Security vendor ViaSat has hit back at claims made at Infosecurity Europe by the deputy information commissioner that its findings were incorrect.
Asked about results from a Freedom of Information (FoI) Act request by ViaSat, the deputy information commissioner David Smith said that the findings that were reported were 'quite inaccurate', as while the report said that the figures were from April 2010, he believed them to be from November 2007.
The figures are likely breaches of the Data Protection Act received between 6th April 2010, when monetary penalties were introduced by the Information Commissioner's Office (ICO) and 22nd March 2011. The breakdown, as seen by SC Magazine, showed that 'lenders', local government and health were the largest offenders in the time space, with 971 cases reported (lenders with 401, local government with 347 and health with 217).

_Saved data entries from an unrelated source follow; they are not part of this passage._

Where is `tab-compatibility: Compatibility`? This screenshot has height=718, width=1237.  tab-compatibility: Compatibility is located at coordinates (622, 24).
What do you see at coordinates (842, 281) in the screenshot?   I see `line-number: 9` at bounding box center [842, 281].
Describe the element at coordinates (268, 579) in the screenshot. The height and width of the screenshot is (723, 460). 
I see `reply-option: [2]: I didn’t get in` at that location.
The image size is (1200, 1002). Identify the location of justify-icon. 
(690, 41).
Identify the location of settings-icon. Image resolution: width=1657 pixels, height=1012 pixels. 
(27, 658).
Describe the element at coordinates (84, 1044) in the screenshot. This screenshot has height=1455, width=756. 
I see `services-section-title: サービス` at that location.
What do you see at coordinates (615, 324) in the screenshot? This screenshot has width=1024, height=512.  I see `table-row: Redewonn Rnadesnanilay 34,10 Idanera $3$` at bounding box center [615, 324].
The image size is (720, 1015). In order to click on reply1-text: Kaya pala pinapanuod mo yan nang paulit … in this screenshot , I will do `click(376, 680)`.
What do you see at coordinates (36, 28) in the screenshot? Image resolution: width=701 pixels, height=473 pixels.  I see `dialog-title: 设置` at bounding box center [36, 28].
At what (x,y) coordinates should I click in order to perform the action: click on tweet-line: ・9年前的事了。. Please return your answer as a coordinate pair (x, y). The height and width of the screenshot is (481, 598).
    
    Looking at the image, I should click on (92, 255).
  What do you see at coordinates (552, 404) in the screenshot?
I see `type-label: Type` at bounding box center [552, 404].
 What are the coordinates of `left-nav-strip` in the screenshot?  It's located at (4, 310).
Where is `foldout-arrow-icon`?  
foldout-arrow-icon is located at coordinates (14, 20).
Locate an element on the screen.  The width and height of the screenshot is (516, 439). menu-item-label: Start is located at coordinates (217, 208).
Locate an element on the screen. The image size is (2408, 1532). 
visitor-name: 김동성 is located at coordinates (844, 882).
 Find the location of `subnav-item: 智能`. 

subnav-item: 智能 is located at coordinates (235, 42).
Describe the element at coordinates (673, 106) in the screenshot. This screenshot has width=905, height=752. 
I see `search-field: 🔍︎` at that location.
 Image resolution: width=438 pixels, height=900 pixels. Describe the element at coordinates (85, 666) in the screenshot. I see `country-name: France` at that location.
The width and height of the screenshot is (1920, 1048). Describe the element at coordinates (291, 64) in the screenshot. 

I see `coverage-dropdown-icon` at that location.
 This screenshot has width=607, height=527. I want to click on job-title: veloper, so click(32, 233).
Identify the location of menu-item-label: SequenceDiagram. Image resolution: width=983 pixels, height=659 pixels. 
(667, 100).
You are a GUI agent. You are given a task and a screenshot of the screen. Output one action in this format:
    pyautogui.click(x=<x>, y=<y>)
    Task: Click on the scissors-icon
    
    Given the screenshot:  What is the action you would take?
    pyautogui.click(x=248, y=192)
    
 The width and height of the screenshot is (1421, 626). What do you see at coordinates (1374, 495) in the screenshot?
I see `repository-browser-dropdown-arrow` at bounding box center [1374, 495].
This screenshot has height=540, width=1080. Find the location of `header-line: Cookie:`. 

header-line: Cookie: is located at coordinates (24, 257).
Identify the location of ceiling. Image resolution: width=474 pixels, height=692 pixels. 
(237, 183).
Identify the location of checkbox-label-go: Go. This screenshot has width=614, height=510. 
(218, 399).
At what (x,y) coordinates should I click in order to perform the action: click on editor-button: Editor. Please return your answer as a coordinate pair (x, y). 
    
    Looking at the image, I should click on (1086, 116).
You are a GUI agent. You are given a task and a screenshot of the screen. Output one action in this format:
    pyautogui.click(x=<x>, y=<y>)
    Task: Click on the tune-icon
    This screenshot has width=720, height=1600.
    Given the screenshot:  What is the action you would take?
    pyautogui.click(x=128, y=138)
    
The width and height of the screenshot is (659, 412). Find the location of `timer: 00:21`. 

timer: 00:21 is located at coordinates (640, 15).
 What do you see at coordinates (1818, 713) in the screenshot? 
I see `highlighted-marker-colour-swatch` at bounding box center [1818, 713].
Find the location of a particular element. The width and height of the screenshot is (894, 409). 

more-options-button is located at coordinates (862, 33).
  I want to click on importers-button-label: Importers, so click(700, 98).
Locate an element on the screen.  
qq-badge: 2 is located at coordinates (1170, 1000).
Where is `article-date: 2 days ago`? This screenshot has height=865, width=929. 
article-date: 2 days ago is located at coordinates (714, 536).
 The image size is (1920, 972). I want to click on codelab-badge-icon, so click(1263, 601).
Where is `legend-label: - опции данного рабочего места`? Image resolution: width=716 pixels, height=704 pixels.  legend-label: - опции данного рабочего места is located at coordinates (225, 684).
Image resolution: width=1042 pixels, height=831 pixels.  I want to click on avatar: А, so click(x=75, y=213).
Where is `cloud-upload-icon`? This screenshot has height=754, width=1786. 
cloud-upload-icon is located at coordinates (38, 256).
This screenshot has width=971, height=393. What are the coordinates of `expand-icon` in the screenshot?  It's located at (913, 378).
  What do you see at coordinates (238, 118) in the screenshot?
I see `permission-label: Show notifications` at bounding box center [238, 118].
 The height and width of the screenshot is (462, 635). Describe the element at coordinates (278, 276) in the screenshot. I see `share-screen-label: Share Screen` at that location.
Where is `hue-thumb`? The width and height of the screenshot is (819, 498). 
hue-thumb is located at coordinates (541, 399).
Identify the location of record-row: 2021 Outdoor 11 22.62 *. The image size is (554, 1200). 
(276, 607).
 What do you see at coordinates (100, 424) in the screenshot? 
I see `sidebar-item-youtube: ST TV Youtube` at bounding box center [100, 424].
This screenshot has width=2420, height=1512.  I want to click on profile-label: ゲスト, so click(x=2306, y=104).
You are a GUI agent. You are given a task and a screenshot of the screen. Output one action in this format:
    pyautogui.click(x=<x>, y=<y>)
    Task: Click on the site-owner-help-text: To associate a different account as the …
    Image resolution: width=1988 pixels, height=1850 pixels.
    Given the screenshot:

The FoI Act request asked specifically for information regarding the number of data breaches, while the ICO used the words 'breaches of the Data Protection Act' and not data compliance issues.
Chris McIntosh, CEO of ViaSat UK, said: “First of all I am disappointed in the response of the ICO today. The figure of 2,565 was given to us by the ICO in direct response to a FoI request on the number of data breaches reported since 6th April 2010 and was treated in good faith. Subsequently the ICO has made comment that this figure was inaccurate.
“If it was, this was down to miscommunication from the ICO. Our request was clear in that we wanted information on the number of data breaches. Even if you look at the revised figures the ICO has released it is still clear that that monetary penalties have been enforced in less than one per cent of the data losses it has dealt with. Of those, none have come near the maximum and so far the penalties, as with the ICO's actions and undertakings as a whole, have focused on the public sector whilst leaving the private sector relatively unscathed.
“The ICO is fond of saying that 'you have to be selective to be effective' but by being too selective all that happens is that organisations, especially in the private sector, can begin to view the threat of a penalty or an undertaking as something that is so unlikely as to be beneath notice. For example, organisations could easily look at the £60,000 penalty meted out to A4e, its size compared to the company's £145 million turnover, its rarity and the fact that A4e is still receiving plenty of business, from the government no less, and feel that the risk of ICO action is one they are prepared to take.
“The ICO is right to push for more powers and we fervently hope it can get them. However, it would be nice to see those it has exercised a little more.”